4. i think this depends on ones opinion. To me mine makes a great adorable pet but to others it may be a spikey, nocturnal wheel addicted creatures 

if you got any more questions be free to send me a pm
also a good website which i use alot for hedgies is Hedgehog Central Forums; Index page


----------



## Sarahhampson (Oct 19, 2010)

Hi everythig said above is about right mine can be picked up and sleeps inside my dressing gown but won't actually play with they can eat live food mine love to chase mealworms I would reccommend Pgmyhogsuk.com


----------



## paulajo (Oct 13, 2010)

I have 3 adults, all are so different! One loves her cuddles, never balls up and will climb around my neck, lick my hand etc.
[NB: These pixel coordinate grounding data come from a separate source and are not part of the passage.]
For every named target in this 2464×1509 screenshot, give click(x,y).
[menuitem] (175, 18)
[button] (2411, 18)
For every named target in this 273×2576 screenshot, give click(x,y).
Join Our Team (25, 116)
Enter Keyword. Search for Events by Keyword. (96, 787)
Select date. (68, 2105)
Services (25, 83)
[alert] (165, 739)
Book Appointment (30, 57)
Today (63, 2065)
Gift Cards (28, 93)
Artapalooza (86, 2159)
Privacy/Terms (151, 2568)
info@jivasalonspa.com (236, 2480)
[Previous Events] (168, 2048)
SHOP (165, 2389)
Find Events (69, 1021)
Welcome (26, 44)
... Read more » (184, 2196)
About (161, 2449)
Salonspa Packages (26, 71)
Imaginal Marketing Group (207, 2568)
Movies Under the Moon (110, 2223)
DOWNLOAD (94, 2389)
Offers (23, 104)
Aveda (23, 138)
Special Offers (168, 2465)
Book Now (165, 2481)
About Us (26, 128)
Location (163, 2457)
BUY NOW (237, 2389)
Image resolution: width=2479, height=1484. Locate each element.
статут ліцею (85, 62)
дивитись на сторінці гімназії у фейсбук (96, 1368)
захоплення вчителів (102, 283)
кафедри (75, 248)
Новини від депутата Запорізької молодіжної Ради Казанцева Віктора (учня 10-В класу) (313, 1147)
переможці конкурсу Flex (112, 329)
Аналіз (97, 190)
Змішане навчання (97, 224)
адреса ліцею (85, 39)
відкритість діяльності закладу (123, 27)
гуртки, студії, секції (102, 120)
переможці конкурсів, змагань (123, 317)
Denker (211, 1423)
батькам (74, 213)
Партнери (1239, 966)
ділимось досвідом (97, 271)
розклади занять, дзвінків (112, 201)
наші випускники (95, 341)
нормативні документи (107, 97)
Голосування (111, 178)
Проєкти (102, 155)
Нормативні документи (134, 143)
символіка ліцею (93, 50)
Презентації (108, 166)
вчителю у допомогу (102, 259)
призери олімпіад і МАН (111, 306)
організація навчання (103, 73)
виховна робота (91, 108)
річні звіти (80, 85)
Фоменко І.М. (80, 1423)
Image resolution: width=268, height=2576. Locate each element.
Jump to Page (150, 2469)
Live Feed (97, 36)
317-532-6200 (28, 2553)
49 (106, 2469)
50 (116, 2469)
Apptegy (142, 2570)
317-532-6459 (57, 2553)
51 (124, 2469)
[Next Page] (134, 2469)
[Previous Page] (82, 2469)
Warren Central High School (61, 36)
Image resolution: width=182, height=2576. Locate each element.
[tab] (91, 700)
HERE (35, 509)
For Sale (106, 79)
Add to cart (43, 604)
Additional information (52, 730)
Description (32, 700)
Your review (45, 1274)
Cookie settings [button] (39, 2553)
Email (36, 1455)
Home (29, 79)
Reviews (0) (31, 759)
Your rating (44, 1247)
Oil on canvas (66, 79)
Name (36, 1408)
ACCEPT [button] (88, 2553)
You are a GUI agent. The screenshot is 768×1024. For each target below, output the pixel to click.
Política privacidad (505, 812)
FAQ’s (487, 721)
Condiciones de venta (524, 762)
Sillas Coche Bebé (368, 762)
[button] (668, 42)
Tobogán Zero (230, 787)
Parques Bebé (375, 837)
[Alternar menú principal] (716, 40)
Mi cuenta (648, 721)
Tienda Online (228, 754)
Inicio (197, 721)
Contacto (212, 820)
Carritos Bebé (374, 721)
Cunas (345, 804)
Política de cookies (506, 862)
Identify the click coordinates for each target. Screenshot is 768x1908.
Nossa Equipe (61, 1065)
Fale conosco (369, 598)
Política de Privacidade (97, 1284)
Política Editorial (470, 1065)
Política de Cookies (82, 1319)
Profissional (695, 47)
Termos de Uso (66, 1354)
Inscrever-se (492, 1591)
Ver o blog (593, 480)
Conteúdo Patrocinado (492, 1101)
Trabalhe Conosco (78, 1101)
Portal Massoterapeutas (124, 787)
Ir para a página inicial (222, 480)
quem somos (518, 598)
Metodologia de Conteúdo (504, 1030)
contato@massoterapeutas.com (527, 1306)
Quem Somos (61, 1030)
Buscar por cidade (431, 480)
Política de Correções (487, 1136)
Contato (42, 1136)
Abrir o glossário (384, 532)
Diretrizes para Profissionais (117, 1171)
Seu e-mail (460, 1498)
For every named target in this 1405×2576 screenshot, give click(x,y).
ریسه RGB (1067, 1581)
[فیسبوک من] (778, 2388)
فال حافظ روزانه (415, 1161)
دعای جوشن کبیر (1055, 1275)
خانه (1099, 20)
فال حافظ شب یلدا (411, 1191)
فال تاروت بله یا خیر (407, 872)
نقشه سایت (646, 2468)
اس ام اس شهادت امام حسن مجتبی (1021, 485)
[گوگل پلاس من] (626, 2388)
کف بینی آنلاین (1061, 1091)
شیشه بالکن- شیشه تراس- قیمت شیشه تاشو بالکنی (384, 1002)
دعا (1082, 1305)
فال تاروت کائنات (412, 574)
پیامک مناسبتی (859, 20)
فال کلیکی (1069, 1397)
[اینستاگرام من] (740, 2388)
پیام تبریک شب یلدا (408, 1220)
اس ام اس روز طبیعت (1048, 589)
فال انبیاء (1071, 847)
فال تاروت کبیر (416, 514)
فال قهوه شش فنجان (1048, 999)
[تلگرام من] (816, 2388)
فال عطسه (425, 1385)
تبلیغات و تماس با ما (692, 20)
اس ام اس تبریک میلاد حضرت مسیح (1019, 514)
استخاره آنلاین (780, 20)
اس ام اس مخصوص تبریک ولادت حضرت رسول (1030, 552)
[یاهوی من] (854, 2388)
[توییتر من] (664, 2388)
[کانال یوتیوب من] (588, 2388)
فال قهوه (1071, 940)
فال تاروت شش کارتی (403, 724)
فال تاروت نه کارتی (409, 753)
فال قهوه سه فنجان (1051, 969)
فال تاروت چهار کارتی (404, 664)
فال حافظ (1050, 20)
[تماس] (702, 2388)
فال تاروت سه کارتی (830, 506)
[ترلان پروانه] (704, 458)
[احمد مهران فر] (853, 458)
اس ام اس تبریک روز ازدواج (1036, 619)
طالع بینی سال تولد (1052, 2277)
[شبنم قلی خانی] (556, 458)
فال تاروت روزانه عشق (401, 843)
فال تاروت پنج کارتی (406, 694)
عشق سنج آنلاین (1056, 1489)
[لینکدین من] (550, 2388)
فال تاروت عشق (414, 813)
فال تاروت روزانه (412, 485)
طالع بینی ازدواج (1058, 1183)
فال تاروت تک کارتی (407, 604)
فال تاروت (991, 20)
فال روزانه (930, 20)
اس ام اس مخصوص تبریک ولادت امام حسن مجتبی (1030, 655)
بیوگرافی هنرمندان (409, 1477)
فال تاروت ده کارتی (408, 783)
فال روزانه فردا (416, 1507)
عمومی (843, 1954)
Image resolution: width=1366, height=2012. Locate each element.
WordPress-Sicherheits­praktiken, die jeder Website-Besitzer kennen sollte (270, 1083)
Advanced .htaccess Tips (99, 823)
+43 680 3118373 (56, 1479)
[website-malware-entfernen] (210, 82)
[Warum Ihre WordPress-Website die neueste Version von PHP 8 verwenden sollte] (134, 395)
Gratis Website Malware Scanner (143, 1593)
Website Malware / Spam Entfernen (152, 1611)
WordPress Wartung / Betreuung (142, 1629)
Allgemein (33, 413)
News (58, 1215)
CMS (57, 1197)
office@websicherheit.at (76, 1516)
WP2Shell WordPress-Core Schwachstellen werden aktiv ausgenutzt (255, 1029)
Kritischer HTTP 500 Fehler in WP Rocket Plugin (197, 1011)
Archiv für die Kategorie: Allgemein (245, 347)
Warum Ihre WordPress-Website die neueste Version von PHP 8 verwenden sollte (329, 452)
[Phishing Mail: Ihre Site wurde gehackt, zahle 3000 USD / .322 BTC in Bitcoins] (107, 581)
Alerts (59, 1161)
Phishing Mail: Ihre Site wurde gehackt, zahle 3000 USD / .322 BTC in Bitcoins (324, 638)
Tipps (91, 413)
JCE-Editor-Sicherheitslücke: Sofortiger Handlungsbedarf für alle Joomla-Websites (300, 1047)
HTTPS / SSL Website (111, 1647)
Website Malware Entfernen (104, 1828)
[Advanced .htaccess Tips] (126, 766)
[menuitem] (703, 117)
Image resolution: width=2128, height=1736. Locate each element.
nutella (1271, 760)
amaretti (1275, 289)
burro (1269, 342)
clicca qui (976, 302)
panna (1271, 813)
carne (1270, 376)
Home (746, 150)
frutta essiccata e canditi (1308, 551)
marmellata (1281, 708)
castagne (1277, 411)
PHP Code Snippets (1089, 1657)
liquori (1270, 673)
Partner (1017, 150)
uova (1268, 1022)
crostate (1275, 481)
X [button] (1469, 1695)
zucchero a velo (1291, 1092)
She has never bitten me.

The next likes being stroked (after lots of hardwork!) but still huffs and will try to jab her quills into you if your sat of the floor!

The 3rd is ok being stroked, but balls up and boy has he got a bite!! Many times i've hand him hanging off my palm!

Basically, they are all so different, just like other pets but i love each of them for all their differences.


----------



## worldoffishandpets.co.uk (Dec 23, 2010)

Hegehogs make great pets they are easy to look after they eat dried hedgehog food and meal worms.
We have some care sheets on our site coming soon


----------



## Shell195 (May 31, 2007)

worldoffishandpets.co.uk said:


> Hegehogs make great pets they are easy to look after they eat dried hedgehog food and meal worms.
> We have some care sheets on our site coming soon


 
What dried hedgehog food do you feed as Spikes isnt suitable for APH ?

To the op :-
Pygmyhogs UK forum is the best site with lots of information and friendly advice


----------



## Sarahhampson (Oct 19, 2010)

yeah cat food is best mine eats iams


----------



## hippyhaplos (Jan 12, 2010)

Mine gets iams kitten food- lilac bag, as well as mealworms and crickets. Every so often he'll get some plain cooked chicken as well.


----------



## Kare (Mar 9, 2010)

Great pets, I adore mine.

However very much a pet that you get out of them what you put in and in Summer at least you can be talking 11pm before they really wish to wake up, so very very bad pet for children and a poor pet if you are an early bird type rather than a night owl. 

Basically a great pet for the correct owner, or a fairly lousy one for another person.


----------



## Sarahhampson (Oct 19, 2010)

hippyhaplos said:


> Mine gets iams kitten food- lilac bag, as well as mealworms and crickets. Every so often he'll get some plain cooked chicken as well.


is there a difference in feeding the kitten or adult i feed mine the adult one


----------



## Rach1 (May 18, 2010)

best thing i ever got was my Ludo...he's the best and i love him... he makes me giggle..
great pet well bred and friendly as...
also, i agree with what everyone else says...


----------



## Shell195 (May 31, 2007)

Sarahhampson said:


> is there a difference in feeding the kitten or adult i feed mine the adult one


 
The kitten food is to high in fat to be fed longterm


----------



## MaMExotics (Dec 4, 2010)

hi do they need heat?


----------



## SteFANNY162 (Oct 28, 2010)

*HI*

just wanted some help reallyyy.? I'm teribley scared of getting bitten by these wee critters and i'm VERY willing to handle them daily and i'm definatly a night owl... any helpful info?


----------



## hippyhaplos (Jan 12, 2010)

SteFANNY162 said:


> just wanted some help reallyyy.? I'm teribley scared of getting bitten by these wee critters and i'm VERY willing to handle them daily and i'm definatly a night owl... any helpful info?


Get a socialised one from a good reputable breeder and you'll be fine.

Mine has only had a nibble of me once, when I was feeding him mealworms from my fingers- my fault entirely. He misjudged the mealworm and caught the end of my finger. It didn't hurt, and it didn't draw blood. Just wash your hands after handling food and you'll be fine


----------



## WildAutumn (Dec 21, 2010)

Kitten food has more fat in I think, too much fat for an APH...


----------